=== What you will do ===
Look for the word "sidebar" in the records, and copy each line where it appears.

=== Supplied data ===

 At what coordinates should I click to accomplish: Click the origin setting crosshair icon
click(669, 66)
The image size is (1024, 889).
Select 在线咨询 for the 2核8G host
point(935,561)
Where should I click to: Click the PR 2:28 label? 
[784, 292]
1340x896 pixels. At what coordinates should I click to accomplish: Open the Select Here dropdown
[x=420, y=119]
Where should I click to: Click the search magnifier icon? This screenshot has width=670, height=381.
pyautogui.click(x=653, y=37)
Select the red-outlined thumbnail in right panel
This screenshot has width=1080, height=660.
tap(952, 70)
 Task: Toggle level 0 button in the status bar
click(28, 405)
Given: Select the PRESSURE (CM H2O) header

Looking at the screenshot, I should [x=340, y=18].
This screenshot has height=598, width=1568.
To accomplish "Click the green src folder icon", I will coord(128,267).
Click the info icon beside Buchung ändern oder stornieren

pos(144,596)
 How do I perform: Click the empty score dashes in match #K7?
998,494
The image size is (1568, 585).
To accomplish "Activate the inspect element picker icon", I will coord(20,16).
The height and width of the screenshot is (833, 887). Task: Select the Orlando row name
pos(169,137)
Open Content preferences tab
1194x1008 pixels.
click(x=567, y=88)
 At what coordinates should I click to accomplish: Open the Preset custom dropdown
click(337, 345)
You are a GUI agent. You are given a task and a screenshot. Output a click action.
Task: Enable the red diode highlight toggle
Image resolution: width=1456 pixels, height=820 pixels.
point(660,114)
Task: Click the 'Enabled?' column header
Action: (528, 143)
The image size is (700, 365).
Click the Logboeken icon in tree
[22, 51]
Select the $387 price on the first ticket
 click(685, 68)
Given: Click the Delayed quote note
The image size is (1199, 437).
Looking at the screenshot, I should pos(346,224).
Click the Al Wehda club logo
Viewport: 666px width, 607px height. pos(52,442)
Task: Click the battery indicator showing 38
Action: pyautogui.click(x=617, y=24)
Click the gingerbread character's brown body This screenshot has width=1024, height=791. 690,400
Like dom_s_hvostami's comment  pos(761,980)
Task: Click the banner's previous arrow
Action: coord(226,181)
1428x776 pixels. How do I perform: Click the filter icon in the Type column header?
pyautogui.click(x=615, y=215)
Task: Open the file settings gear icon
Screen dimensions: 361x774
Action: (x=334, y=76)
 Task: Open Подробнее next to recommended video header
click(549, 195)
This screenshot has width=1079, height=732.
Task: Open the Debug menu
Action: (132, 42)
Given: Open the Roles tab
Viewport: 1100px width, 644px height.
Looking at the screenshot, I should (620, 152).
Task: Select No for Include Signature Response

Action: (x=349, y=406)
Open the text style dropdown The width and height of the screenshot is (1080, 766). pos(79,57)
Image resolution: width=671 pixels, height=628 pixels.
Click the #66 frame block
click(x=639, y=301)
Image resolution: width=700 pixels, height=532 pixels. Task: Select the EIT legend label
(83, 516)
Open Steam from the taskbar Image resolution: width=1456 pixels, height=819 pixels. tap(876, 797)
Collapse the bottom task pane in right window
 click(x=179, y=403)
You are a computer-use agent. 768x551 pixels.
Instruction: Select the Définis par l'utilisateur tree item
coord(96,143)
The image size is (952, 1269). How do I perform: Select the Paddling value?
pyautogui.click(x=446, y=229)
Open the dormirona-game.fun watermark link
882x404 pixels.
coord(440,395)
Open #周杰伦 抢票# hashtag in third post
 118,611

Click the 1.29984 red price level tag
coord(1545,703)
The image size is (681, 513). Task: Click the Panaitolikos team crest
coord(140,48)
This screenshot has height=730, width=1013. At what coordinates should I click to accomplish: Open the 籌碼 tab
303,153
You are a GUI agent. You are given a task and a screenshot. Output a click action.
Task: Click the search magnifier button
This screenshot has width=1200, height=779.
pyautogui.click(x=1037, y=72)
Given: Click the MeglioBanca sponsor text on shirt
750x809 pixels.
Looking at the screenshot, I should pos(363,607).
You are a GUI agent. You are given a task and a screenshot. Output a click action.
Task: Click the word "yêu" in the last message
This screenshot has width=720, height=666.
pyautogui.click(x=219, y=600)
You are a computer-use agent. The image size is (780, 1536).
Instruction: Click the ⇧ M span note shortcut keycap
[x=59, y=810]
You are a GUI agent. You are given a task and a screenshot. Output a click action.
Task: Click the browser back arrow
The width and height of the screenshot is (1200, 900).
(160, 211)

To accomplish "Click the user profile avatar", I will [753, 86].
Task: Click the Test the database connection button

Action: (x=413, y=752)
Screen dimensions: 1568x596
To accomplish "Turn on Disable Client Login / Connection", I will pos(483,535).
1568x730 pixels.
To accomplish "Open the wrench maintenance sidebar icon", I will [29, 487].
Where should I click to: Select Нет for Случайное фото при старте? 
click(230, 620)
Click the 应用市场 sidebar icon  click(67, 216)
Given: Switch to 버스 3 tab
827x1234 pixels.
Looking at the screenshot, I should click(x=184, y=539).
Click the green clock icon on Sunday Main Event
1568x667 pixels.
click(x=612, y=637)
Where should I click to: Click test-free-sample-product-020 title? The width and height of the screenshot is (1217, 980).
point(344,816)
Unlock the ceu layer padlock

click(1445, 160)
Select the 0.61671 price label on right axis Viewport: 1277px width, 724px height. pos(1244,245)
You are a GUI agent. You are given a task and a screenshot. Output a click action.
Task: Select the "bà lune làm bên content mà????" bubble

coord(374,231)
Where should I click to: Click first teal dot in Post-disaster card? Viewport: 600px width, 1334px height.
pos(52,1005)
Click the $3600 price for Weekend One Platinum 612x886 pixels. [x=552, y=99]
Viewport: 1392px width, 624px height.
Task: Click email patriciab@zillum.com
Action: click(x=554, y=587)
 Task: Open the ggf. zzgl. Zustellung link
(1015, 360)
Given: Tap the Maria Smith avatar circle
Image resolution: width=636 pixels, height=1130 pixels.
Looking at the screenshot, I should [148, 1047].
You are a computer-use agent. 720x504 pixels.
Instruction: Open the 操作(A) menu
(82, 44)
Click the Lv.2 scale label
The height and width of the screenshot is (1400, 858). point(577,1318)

=== Written answer ===
To accomplish "Open the wrench maintenance sidebar icon", I will [29, 487].
Click the 应用市场 sidebar icon  click(67, 216)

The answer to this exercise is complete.